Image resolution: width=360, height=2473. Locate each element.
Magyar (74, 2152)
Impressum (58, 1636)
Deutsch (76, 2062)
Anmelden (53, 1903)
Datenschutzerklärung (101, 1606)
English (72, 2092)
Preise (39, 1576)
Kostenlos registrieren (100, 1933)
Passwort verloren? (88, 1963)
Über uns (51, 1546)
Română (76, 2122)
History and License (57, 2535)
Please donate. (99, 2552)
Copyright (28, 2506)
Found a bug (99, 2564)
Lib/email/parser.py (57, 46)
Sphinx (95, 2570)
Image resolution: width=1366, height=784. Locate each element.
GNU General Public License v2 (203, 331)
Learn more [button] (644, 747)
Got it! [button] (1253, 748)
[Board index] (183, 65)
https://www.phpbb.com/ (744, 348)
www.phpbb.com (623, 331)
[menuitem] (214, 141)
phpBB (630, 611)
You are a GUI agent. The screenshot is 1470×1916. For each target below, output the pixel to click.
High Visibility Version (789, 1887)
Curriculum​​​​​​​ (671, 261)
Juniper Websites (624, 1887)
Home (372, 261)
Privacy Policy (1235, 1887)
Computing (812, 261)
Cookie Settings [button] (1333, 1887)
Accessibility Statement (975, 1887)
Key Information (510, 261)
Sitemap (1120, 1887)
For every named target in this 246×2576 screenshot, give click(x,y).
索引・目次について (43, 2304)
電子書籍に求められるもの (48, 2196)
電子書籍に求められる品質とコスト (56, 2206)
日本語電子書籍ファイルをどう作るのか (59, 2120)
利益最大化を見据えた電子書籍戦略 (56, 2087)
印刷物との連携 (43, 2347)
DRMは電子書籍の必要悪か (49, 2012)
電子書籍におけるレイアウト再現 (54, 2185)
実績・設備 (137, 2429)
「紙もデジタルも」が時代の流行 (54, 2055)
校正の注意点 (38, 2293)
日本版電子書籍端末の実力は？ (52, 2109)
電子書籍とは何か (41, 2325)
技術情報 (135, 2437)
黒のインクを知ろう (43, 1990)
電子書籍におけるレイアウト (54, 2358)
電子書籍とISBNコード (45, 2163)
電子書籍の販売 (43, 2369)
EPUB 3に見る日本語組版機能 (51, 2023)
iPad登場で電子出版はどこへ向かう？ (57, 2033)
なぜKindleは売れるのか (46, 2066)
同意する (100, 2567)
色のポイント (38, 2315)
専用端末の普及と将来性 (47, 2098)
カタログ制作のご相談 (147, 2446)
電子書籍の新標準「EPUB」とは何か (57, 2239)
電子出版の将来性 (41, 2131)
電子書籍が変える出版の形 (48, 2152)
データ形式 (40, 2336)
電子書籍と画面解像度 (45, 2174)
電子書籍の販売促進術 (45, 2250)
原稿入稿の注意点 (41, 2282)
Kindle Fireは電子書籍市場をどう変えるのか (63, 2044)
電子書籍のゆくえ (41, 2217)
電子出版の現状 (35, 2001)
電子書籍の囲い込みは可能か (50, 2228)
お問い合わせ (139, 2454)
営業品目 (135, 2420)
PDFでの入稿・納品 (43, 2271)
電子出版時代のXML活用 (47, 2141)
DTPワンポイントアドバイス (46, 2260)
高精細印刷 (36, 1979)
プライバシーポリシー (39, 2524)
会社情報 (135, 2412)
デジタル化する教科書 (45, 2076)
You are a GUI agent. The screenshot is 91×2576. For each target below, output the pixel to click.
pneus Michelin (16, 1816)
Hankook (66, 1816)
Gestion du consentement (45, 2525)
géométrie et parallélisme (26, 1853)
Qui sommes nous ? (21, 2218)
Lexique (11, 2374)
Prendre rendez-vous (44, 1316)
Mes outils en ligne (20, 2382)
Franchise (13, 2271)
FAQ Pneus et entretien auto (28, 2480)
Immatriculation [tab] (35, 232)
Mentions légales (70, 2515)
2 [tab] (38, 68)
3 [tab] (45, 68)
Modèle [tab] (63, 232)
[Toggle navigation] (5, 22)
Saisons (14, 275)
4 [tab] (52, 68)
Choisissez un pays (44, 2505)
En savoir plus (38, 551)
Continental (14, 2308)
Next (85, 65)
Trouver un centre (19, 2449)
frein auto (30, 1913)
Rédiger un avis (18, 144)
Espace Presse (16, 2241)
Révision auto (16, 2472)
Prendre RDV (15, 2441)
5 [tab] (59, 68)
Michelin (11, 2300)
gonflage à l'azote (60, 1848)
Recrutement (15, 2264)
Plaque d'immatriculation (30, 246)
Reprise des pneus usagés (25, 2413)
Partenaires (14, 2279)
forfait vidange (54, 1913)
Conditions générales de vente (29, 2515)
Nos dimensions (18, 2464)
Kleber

▶ **THE PROBLEM**: Would you please reproduce the records above exactly, only from their first line through the line holding "Sitemap (1120, 1887)", with both ends included?

▶ **TASK RESPONSE**:
Image resolution: width=360, height=2473. Locate each element.
Magyar (74, 2152)
Impressum (58, 1636)
Deutsch (76, 2062)
Anmelden (53, 1903)
Datenschutzerklärung (101, 1606)
English (72, 2092)
Preise (39, 1576)
Kostenlos registrieren (100, 1933)
Passwort verloren? (88, 1963)
Über uns (51, 1546)
Română (76, 2122)
History and License (57, 2535)
Please donate. (99, 2552)
Copyright (28, 2506)
Found a bug (99, 2564)
Lib/email/parser.py (57, 46)
Sphinx (95, 2570)
Image resolution: width=1366, height=784. Locate each element.
GNU General Public License v2 (203, 331)
Learn more [button] (644, 747)
Got it! [button] (1253, 748)
[Board index] (183, 65)
https://www.phpbb.com/ (744, 348)
www.phpbb.com (623, 331)
[menuitem] (214, 141)
phpBB (630, 611)
You are a GUI agent. The screenshot is 1470×1916. For each target below, output the pixel to click.
High Visibility Version (789, 1887)
Curriculum​​​​​​​ (671, 261)
Juniper Websites (624, 1887)
Home (372, 261)
Privacy Policy (1235, 1887)
Computing (812, 261)
Cookie Settings [button] (1333, 1887)
Accessibility Statement (975, 1887)
Key Information (510, 261)
Sitemap (1120, 1887)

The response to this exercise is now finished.